Il y avait aussi M. Claude, surnommé “ l’homme aux multiples chats ”, car il nourrissait tous les chats de gouttière du quartier. Tous les matins, au lever du jour, l’homme allait faire son marché et achetait une grande quantité d’abats et de viscères qu’il obtenait, parfois gratuitement. Il prenait son temps pour tout découper en morceaux, faisant piaffer d’impatience une multitude féline qui miaulait sous son balcon. Un charivari que nous connaissions bien et qui nous procurait quelques heures d’un amusement garanti. Comme tous les gamins, nous étions turbulents et nous aimions les provocations. Ainsi, nous prenions un malin plaisir à chasser ces gros matous, dés qu’ils se regroupaient sous le balcon de leur bienfaiteur.
Cachés derrière les arbustes, nous attendions le moment propice pour passer à l’action. Dès que ce dernier faisait basculer le contenu de sa lourde bassine par-dessus son balcon, nous chassions à coups de pierres ou de bâtons les gros matous pas heureux du tout d’être privés de leurs festins ! Inutile de vous dire dans quel état cela mettait le gros monsieur tout chauve qui nous promettait les feux de l’enfer s’il arrivait à mettre la main sur nous. Il était trop lourd pour pouvoir nous attraper.
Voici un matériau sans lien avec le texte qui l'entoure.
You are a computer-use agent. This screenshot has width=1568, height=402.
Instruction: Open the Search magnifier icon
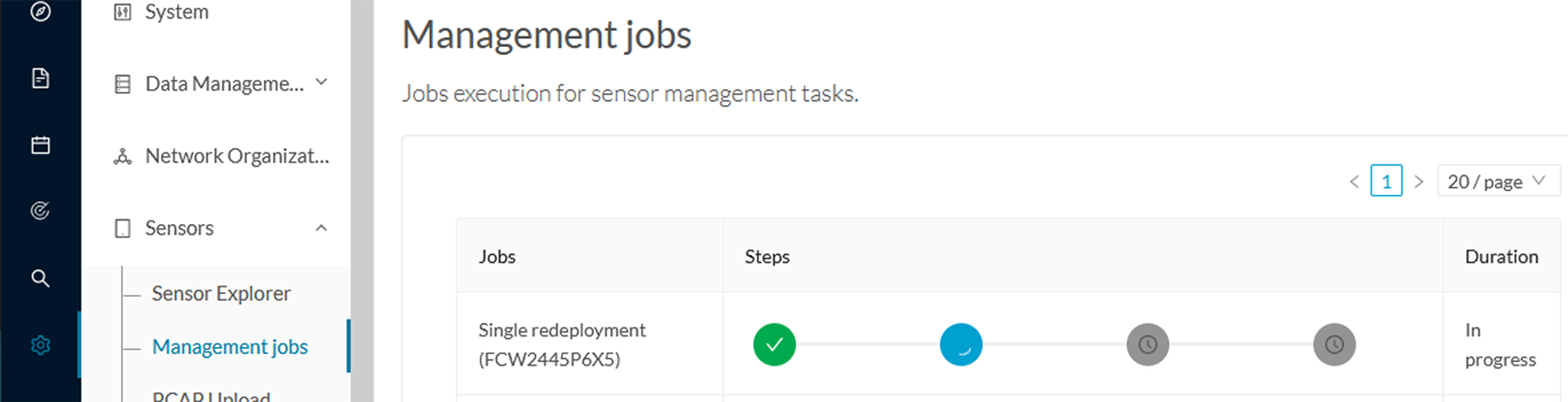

Cela ne l’empêchait pas de nous courir après et, pour l’importuner davantage, nous grimpions sur des chemins escarpés où il ne pouvait pas nous poursuivre longtemps. Il s’arrêtait de courir après nous pour s’éponger le front avec les pans de sa chemise en gesticulant nerveusement, vaincu par son poids et son souffle. Tout cela était déjà loin. Tout cela faisait déjà partie de mon passé. Et j’avais l’étrange sensation d’être partie depuis très longtemps, trop longtemps même. Mes souvenirs avaient l’air usés et rouillés. Ainsi, j’oubliais ma trottinette dans un placard et bien d’autres souvenirs aussi.
Le jour s’était à peine levé et déjà nous étions déjà partis. J’ai jeté une dernière fois un regard sur les ruelles de mon quartier encore endormies, le boulevard et ses grandes vitrines où j’aimais errer au gré des fantaisies de mes sœurs aînées. J’aimais aussi m’asseoir sur le comptoir tout haut de la blanchisserie de mon père qui s’affairait à ses occupations quotidiennes dans ce qui était la rue Vercingétorix à Hussein Dey. À une vive allure, la voiture quittait déjà les zones urbaines, les quartiers de béton et de ferraille.